Consider the fable of the scorpion and the frog — the scorpion, unable to ford a stream enlists the aid of a frog who can navigate the watery passage.  When confronted with the frog’s fear that while riding safely on his back, the scorpion will sting him, he is assured by the deadly reptile that it would be an unlikely occurrence as they would both then surely die.  Halfway through their venture, the scorpion does indeed sting the frog, and as they both begin to drown, shrugs off  their demise with the statement , “It is in my nature.”

Now consider a variant of that tale — “The Scorpion and the Turtle” (and I assure you this is no cheap jibe at McConnell’s appearance) found in “Sketches of Persia, from the Journals of a Traveller in the East” by John Malcolm in 1827.  In this version, the scorpion rides atop a turtle and midway through attempts to sting his conveyance, but is unable to pierce the shell, and they safely reach shore.

“Are you not the most wicked and ungrateful of reptiles? But for me you must either have given up your journey, or have been drowned in that stream, and what is my reward? If it had not been for the armour which God has given me, I should have been stung to death.” “Blame me not,” said the scorpion, in a supplicatory tone, “it is not my fault; it is that of my nature; it is a constitutional habit I have of stinging.”

Certainly, many politicians will seize upon any advantage given them to further their cause, as that is “in their nature,” and thus have much in common with the scorpion.  The U.S. populace is much like the turtle, and the constitution is the shell which protects it from the deadly tendencies of the scorpion/politician.  Strip the Constitution away or find a vulnerability in its shell, and we reduce our citizenry to the plight of the frog — unprotected and sure to drown midstream along with the politician.

Now consider McConnell specifically in the guise of the scorpion.  Whether frog or turtle, he is bound and determined to find a way in which to indulge his “nature.”  He has single-handedly used his power in absolute and defiant ways to find or create weaknesses in the shell that is our Constitution.  A few examples:

  • In the case of Garland, he twisted a statement by then-Senator Joe Biden into a hard and fast precedent for a time frame in determining whether Supreme Court appointments would even be heard toward the end of a President’s term. He then manipulated that “precedent” to a ridiculously long period (nearly 25% of that term) to support and insure his agendas of choosing conservative-only judges and negating anything which might be credited to Obama’s legacy.  
  • He once again rejected consideration of a bi-partisan proposal that the Mueller probe be protected, yet on the same day had the temerity to publish an op-ed on the need for bi-partisanship.  
  • Earlier in that same week he sought to identify any investigations into conflicts of interest and malfeasance on the part of the president as “Presidential harassment.”

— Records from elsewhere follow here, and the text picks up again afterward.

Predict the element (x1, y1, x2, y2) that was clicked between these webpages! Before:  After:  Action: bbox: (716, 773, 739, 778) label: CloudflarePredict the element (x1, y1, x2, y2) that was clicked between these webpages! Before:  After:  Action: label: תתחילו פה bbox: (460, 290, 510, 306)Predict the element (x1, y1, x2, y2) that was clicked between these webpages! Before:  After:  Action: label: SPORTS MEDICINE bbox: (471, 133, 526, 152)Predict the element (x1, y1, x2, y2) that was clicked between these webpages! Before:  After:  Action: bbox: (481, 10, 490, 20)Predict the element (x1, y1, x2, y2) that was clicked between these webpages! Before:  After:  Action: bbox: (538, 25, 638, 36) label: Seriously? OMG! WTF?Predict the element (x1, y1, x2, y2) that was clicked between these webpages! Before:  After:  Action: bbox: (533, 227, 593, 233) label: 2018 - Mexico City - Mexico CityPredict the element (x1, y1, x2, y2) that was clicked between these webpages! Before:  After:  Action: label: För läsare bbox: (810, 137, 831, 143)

He may not have invented obstructionism, but Mitch McConnell has certainly perfected it and has carried out a scorched Earth/zero sum gain policy in his dealings as the leader of his party in the Senate.  Clearly, he is concerned that he has lost his lock-step partnership with the other house in Congress seeking to hide behind the suggestion of bi-partisanship.  He is stung, however, by his own tenuous precedences and one-sided view of political comity, and thus has endangered us all by his actions which could drown us all in midstream.  (Making matters worse, the winners in most of the mid-term elections tend away from any centrist nature in their respective parties and so any common ground is already shaky.)  

All politicians have some scorpion in them, it is in their nature, but McConnell has shown that he is all scorpion all the time.  The question before us all is whether we are the turtle or the frog — and considering the chinks McConnell has opened in the armor of the Constitution — can we even survive as the turtle?